REQUIRED WORK:
1 - Name every R package that the storm data analysis loads with a library call.
2 - Write a continuation of the storm data analysis, picking up right after its final sentence.

EXCERPT TO READ:

Synopsis

This is an analysis of sample data from the U.S. National Oceanic and Atmospheric Administration’s (NOAA) storm database. This database tracks characteristics of major storms and weather events in the United States, including when and where they occur, as well as estimates of any fatalities, injuries, and property damage. In this brief analysis I will seek to present the greatest impacts of these weather events from a health and economical perspective.Two dichotomous plots are used for the aforementioned perspective.Both the source code and results are shown in this document.

  library(knitr)
  library(dplyr)
  library(plyr)
  opts_chunk$set(echo=TRUE)

Data Processing

Pre-Processing

This block of code is used to ensure full automation. The dataset will be downloaded from the online source only if it does not exist in the current working directory. The data is also loaded into a R Data Frame.

  if (! file.exists('stormData.csv.bz2')){
    download.file('https://d396qusza40orc.cloudfront.net/repdata%2Fdata%2FStormData.csv.bz2',destfile =
                    'stormData.csv.bz2')
  }

  if(!exists('stormData')){
    storm <- read.csv(bzfile("stormData.csv.bz2"))
  }

Population Health

This block of code creates the matricies that will be used to analyze the fatalities and injuries caused by the weather events. The first step is to sum by the Event Types and then store in 2 matricies. I have only taken the top 5 so we can focus on the most dangerous ones.

DATA EXCERPTS:

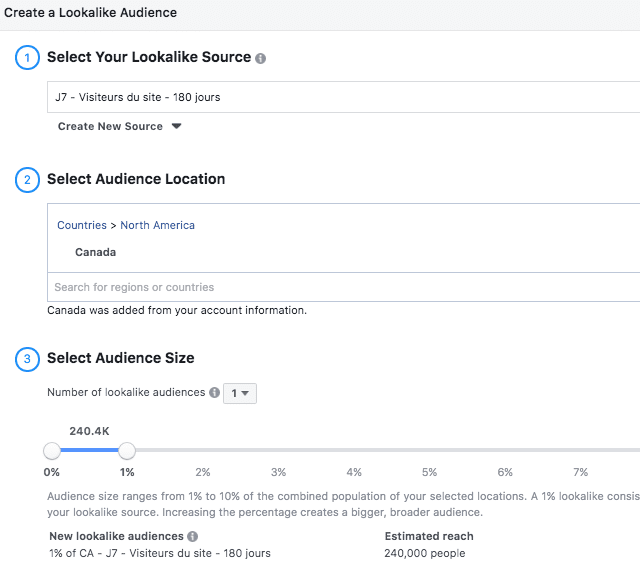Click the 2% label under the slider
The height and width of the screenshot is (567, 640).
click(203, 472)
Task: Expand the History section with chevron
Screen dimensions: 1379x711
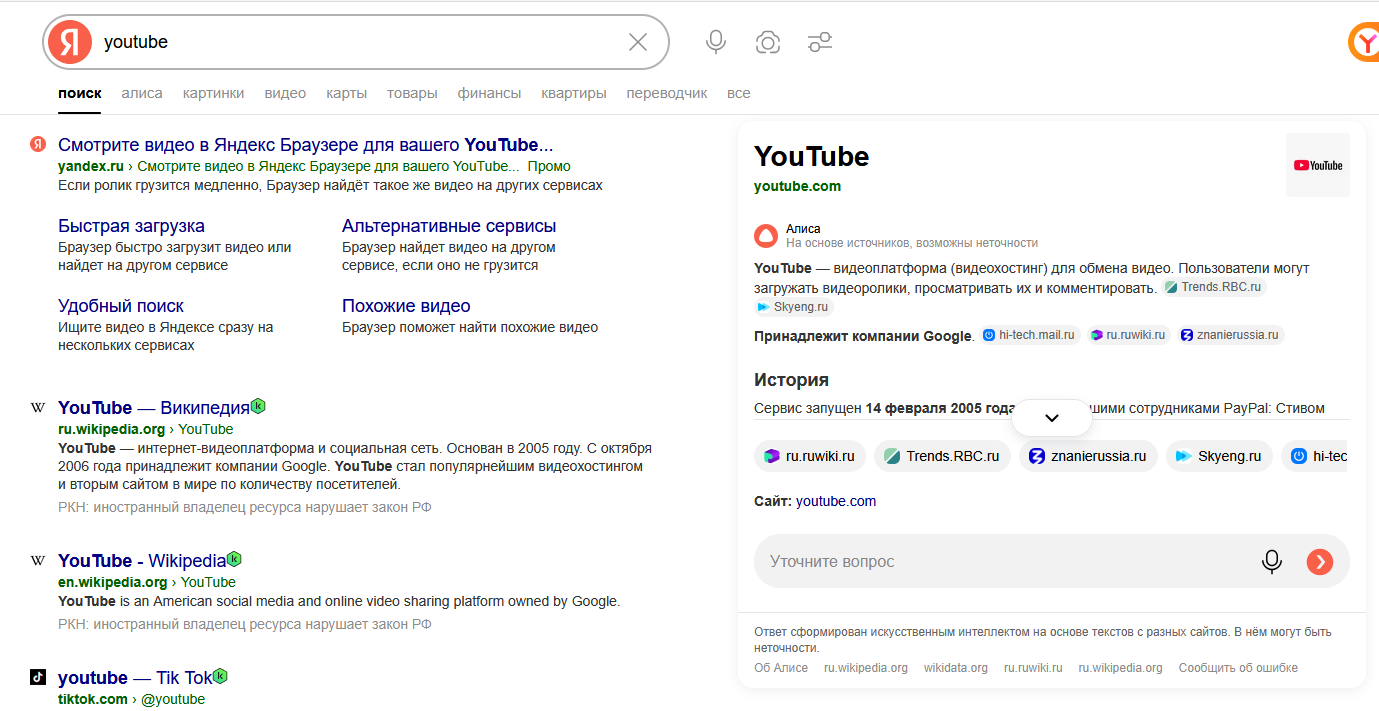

RESPONSES TO THE EXERCISE:
1 - knitr, dplyr, plyr

2 -
  casualties <- ddply(storm, .(EVTYPE), summarize,
                      fatalities = sum(FATALITIES),
                      injuries = sum(INJURIES))
  
  # Find events that caused most death and injury
  fatal_events <- head(casualties[order(casualties$fatalities, decreasing = T), ], 5)
  injury_events <- head(casualties[order(casualties$injuries, decreasing = T), ], 5)

Economic Consequences

  1. Standardize the values for analysis
  2. Sum by event
  3. Store top 5 in matricies
#1
exp_transform <- function(e) {
  # h -> hundred, k -> thousand, m -> million, b -> billion
  if (e %in% c('h', 'H'))
    return(2)
  else if (e %in% c('k', 'K'))
    return(3)
  else if (e %in% c('m', 'M'))
    return(6)
  else if (e %in% c('b', 'B'))
    return(9)
  else if (!is.na(as.numeric(e))) # if a digit
    return(as.numeric(e))
  else if (e %in% c('', '-', '?', '+'))
    return(0)
  else {
    stop("Invalid exponent value.")
  }
}

prop_dmg_exp <- sapply(storm$PROPDMGEXP, FUN=exp_transform)
storm$prop_dmg <- storm$PROPDMG * (10 ** prop_dmg_exp)
crop_dmg_exp <- sapply(storm$CROPDMGEXP, FUN=exp_transform)
storm$crop_dmg <- storm$CROPDMG * (10 ** crop_dmg_exp)


#2
econ_loss <- ddply(storm, .(EVTYPE), summarize,
                   prop_dmg = sum(prop_dmg),
                   crop_dmg = sum(crop_dmg))

#3
econ_loss <- econ_loss[(econ_loss$prop_dmg > 0 | econ_loss$crop_dmg > 0), ]
prop_dmg_events <- head(econ_loss[order(econ_loss$prop_dmg, decreasing = T), ], 5)
crop_dmg_events <- head(econ_loss[order(econ_loss$crop_dmg, decreasing = T),  ], 5)

Results

Population Health

Show data in pie chart

    #Generate the plot
par(mfrow = c(2, 1), mar = c(0, 0, 2, 0), oma = c(0, 0, 0, 0))
pie(fatal_events$fatalities, main="Top 5 Most Fatal Events", labels=fatal_events$EVTYPE
      , col=c(2:6))
pie(injury_events$injuries, main="Top 5 Events Resulting in Injury", labels=injury_events$EVTYPE
     ,col=c(7:12))
box(lty = '1373', which="outer")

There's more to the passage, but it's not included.